@Abstract allows you to abbreviate the content of a field in a Notes document. What I find cool is that it can also work on Rich Text fields. Now, @Abstract is very powerful and can allow you to do some interesting transformations with information in a field, but for the purposes of exposing some abstract information in a view, we'll just use the simple stuff.
In order to maintain good performance in your application, you shouldn't use @Abstract in the view itself. Instead, create a new field on the form in question in order to capture the abstract information. You can then refer to this field in the view column. Let's say you want to add this functionality to a document library. Open the 'Document' form and add a new field called "BodyAbstract". This should be a computed text field. The formula for this field would be something like:
@Abstract( [TextOnly]:[TrimWhite]; 1000 ; "" ; "Body" ).

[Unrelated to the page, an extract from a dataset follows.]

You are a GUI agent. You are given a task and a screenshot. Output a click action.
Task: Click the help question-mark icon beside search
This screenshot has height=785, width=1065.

As used here, this will capture the text of the "Body" rt field, trimming out whitespace and grabbing the first 1000 characters (Check out the help file to see how you can enhance @Abstract with additional keyword parameters).
In the view, in order to allow the user to decide whether or not the abstract should be visible for a particular document, I made the "Subject" column categorized, then included the abstract in a regular column. Here's what it looks like in design mode:
And here it is in action:
@Abstract is useful for many purposes, and this simple technique exposes just one of those. I think this idea makes sense for a lot of document-based repositories and as a bonus is really easy to implement.